SELECTED TEXT –
D.C. mayor wants to build NFL stadium based on United funding model, this can’t end well

Washington, D.C. has shown a remarkable ability to elect people as mayor who, as soon as they land in City Hall, suddenly fall in love with building stadiums for the city’s sports teams. That’s nothing out of the ordinary — the strongest predictor of whether someone will support a sports subsidy is whether they’ve been elected mayor, according to a study that I’m sure someone will do someday — but D.C. really does seem to have mastered the art.

Which leads us to Muriel Bowser, who as a D.C. city councilmember wanted to spend public money on schools not stadiums, but as soon as she was elected mayor decided it’d be just great to fund a soccer stadium and a basketball arena and maybe a football stadium too. And speaking of that football stadium:

In an interview after her remarks, Bowser, who is running without serious competition for reelection in November, said that although she didn’t like the team’s name and for a period declined to use it, she was focused on reusing the land occupied by RFK Stadium now that D.C. United has departed for its own new stadium.

DATASET EXTRACT –
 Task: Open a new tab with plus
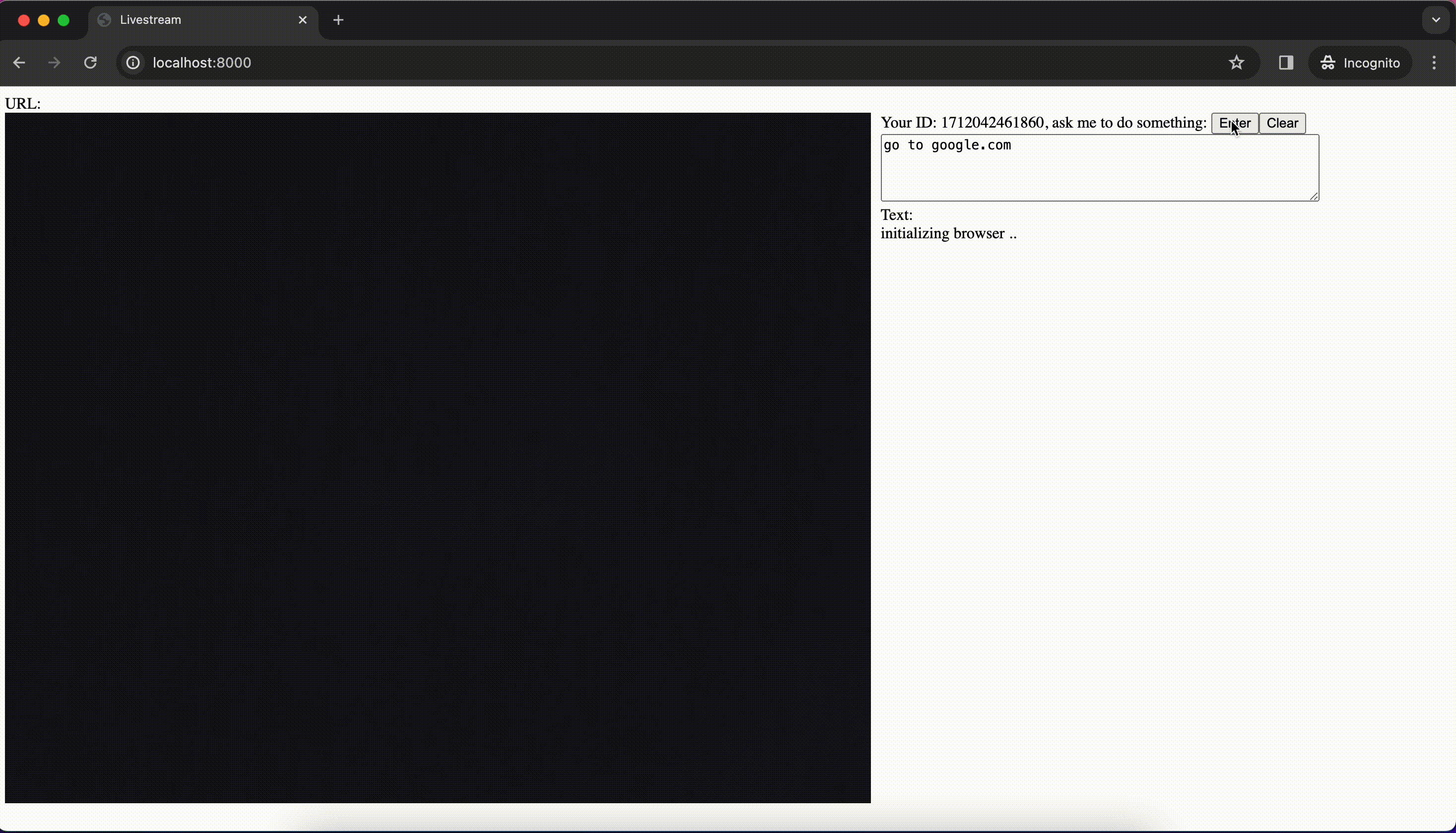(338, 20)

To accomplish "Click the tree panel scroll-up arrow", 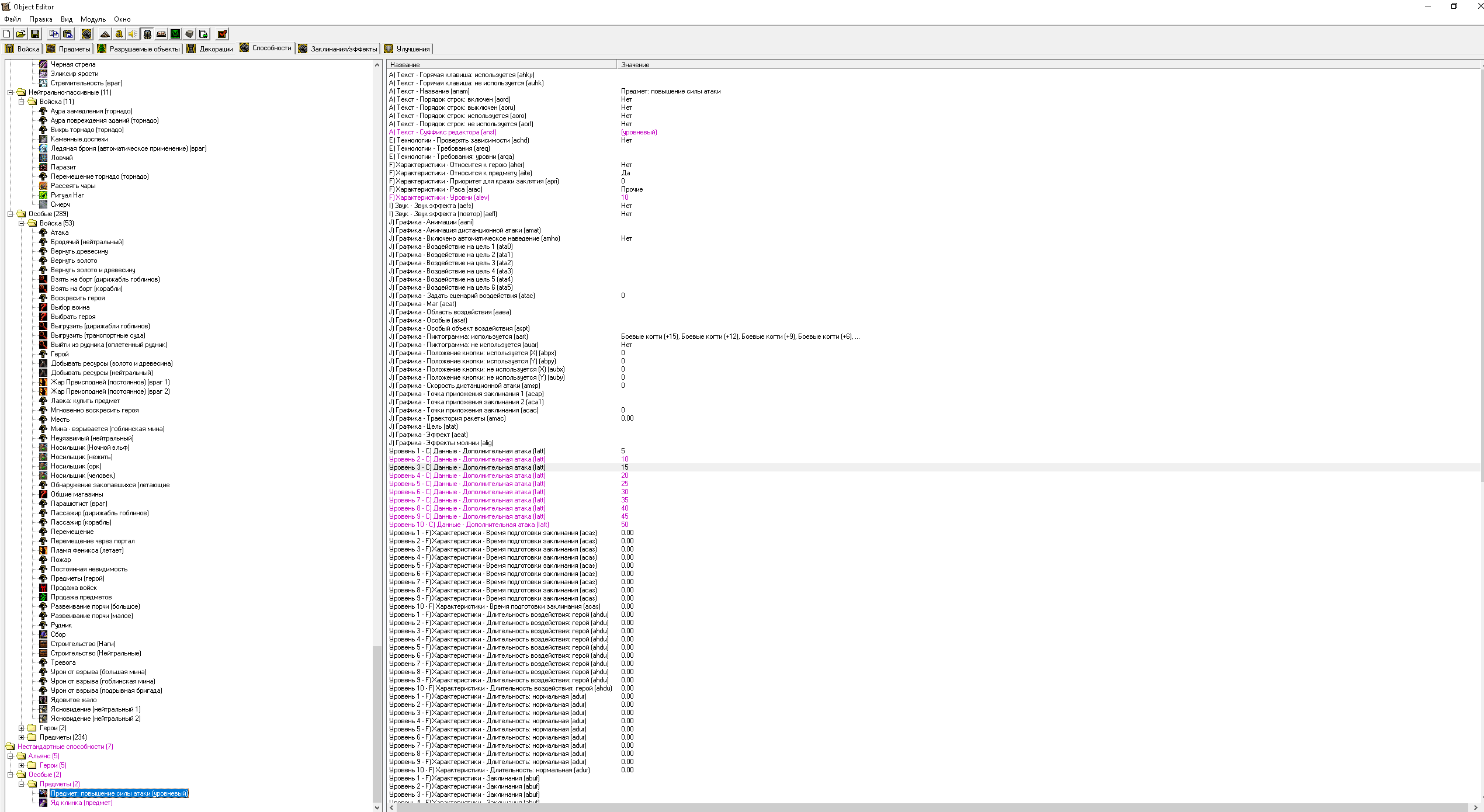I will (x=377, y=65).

TASK GOAL – In the stadium article, what did Muriel Bowser want public money spent on while she was a D.C. city councilmember? The data comes from a different source than the stadium article.

FULL SOLUTION – Schools, not stadiums.